Your job is to write out each record exactly, leaving none out.

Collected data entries
>>
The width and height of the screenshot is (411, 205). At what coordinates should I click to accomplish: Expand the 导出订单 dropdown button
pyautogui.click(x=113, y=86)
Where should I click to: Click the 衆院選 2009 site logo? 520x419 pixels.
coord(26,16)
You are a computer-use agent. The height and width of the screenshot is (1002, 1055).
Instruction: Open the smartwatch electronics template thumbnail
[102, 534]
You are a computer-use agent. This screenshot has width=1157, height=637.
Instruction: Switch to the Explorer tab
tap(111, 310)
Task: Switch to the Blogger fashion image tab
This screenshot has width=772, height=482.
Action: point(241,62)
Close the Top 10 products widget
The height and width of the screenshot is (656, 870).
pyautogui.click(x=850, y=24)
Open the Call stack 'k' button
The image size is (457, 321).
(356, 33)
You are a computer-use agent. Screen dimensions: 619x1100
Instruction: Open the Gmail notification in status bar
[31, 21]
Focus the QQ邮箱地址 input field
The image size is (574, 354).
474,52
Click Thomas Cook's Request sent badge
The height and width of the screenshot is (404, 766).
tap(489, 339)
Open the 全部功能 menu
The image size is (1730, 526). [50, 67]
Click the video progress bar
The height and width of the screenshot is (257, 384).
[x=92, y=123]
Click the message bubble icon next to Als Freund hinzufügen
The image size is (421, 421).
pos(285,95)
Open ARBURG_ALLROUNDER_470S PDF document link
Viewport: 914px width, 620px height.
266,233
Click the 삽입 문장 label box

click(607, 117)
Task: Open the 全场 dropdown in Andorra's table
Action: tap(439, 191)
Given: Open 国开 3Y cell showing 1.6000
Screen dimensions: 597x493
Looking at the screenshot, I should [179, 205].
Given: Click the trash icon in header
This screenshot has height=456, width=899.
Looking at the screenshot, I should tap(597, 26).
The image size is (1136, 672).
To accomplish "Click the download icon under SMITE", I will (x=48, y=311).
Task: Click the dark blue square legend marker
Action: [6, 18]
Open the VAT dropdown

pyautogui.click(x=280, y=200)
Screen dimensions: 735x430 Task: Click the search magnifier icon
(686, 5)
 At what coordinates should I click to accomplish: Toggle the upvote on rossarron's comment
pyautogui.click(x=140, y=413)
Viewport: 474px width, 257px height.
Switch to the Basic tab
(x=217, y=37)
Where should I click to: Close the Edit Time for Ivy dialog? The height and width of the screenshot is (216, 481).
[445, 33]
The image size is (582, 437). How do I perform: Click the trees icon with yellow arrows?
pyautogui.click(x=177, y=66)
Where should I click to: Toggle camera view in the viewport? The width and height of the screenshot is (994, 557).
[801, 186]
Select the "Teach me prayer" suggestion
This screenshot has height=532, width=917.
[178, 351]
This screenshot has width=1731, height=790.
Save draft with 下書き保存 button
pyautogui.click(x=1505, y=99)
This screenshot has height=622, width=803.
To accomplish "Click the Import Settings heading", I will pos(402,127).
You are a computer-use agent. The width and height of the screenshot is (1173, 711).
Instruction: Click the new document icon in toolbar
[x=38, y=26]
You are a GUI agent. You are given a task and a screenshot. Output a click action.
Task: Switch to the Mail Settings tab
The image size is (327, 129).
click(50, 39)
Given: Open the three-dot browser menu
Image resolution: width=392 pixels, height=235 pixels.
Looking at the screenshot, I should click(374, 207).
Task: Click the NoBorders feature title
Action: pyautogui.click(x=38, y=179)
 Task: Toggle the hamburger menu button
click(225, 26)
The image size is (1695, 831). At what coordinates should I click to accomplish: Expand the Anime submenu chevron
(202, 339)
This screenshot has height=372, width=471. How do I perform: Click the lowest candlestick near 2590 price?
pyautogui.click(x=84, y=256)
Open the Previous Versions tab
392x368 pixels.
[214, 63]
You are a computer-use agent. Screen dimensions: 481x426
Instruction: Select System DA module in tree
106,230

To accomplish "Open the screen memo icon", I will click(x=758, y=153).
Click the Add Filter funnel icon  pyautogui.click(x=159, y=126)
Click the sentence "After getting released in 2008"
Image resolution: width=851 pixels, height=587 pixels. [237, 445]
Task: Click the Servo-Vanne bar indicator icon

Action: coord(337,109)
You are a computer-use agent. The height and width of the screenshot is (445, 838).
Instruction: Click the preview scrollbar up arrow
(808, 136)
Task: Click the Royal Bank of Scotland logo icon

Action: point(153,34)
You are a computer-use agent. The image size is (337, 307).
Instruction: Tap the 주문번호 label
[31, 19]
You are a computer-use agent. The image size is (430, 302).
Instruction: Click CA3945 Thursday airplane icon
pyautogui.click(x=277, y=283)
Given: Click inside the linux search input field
<<
**Worked solution**
The width and height of the screenshot is (411, 205). At what coordinates should I click to accomplish: Expand the 导出订单 dropdown button
pyautogui.click(x=113, y=86)
Where should I click to: Click the 衆院選 2009 site logo? 520x419 pixels.
coord(26,16)
You are a computer-use agent. The height and width of the screenshot is (1002, 1055).
Instruction: Open the smartwatch electronics template thumbnail
[102, 534]
You are a computer-use agent. This screenshot has width=1157, height=637.
Instruction: Switch to the Explorer tab
tap(111, 310)
Task: Switch to the Blogger fashion image tab
This screenshot has width=772, height=482.
Action: point(241,62)
Close the Top 10 products widget
The height and width of the screenshot is (656, 870).
pyautogui.click(x=850, y=24)
Open the Call stack 'k' button
The image size is (457, 321).
(356, 33)
You are a computer-use agent. Screen dimensions: 619x1100
Instruction: Open the Gmail notification in status bar
[31, 21]
Focus the QQ邮箱地址 input field
The image size is (574, 354).
474,52
Click Thomas Cook's Request sent badge
The height and width of the screenshot is (404, 766).
tap(489, 339)
Open the 全部功能 menu
The image size is (1730, 526). [50, 67]
Click the video progress bar
The height and width of the screenshot is (257, 384).
[x=92, y=123]
Click the message bubble icon next to Als Freund hinzufügen
The image size is (421, 421).
pos(285,95)
Open ARBURG_ALLROUNDER_470S PDF document link
Viewport: 914px width, 620px height.
266,233
Click the 삽입 문장 label box

click(607, 117)
Task: Open the 全场 dropdown in Andorra's table
Action: tap(439, 191)
Given: Open 国开 3Y cell showing 1.6000
Screen dimensions: 597x493
Looking at the screenshot, I should [179, 205].
Given: Click the trash icon in header
This screenshot has height=456, width=899.
Looking at the screenshot, I should tap(597, 26).
The image size is (1136, 672).
To accomplish "Click the download icon under SMITE", I will (x=48, y=311).
Task: Click the dark blue square legend marker
Action: [6, 18]
Open the VAT dropdown

pyautogui.click(x=280, y=200)
Screen dimensions: 735x430 Task: Click the search magnifier icon
(686, 5)
 At what coordinates should I click to accomplish: Toggle the upvote on rossarron's comment
pyautogui.click(x=140, y=413)
Viewport: 474px width, 257px height.
Switch to the Basic tab
(x=217, y=37)
Where should I click to: Close the Edit Time for Ivy dialog? The height and width of the screenshot is (216, 481).
[445, 33]
The image size is (582, 437). How do I perform: Click the trees icon with yellow arrows?
pyautogui.click(x=177, y=66)
Where should I click to: Toggle camera view in the viewport? The width and height of the screenshot is (994, 557).
[801, 186]
Select the "Teach me prayer" suggestion
This screenshot has height=532, width=917.
[178, 351]
This screenshot has width=1731, height=790.
Save draft with 下書き保存 button
pyautogui.click(x=1505, y=99)
This screenshot has height=622, width=803.
To accomplish "Click the Import Settings heading", I will pos(402,127).
You are a computer-use agent. The width and height of the screenshot is (1173, 711).
Instruction: Click the new document icon in toolbar
[x=38, y=26]
You are a GUI agent. You are given a task and a screenshot. Output a click action.
Task: Switch to the Mail Settings tab
The image size is (327, 129).
click(50, 39)
Given: Open the three-dot browser menu
Image resolution: width=392 pixels, height=235 pixels.
Looking at the screenshot, I should click(374, 207).
Task: Click the NoBorders feature title
Action: pyautogui.click(x=38, y=179)
 Task: Toggle the hamburger menu button
click(225, 26)
The image size is (1695, 831). At what coordinates should I click to accomplish: Expand the Anime submenu chevron
(202, 339)
This screenshot has height=372, width=471. How do I perform: Click the lowest candlestick near 2590 price?
pyautogui.click(x=84, y=256)
Open the Previous Versions tab
392x368 pixels.
[214, 63]
You are a computer-use agent. Screen dimensions: 481x426
Instruction: Select System DA module in tree
106,230

To accomplish "Open the screen memo icon", I will click(x=758, y=153).
Click the Add Filter funnel icon  pyautogui.click(x=159, y=126)
Click the sentence "After getting released in 2008"
Image resolution: width=851 pixels, height=587 pixels. [237, 445]
Task: Click the Servo-Vanne bar indicator icon

Action: coord(337,109)
You are a computer-use agent. The height and width of the screenshot is (445, 838).
Instruction: Click the preview scrollbar up arrow
(808, 136)
Task: Click the Royal Bank of Scotland logo icon

Action: point(153,34)
You are a computer-use agent. The image size is (337, 307).
Instruction: Tap the 주문번호 label
[31, 19]
You are a computer-use agent. The image size is (430, 302).
Instruction: Click CA3945 Thursday airplane icon
pyautogui.click(x=277, y=283)
Given: Click inside the linux search input field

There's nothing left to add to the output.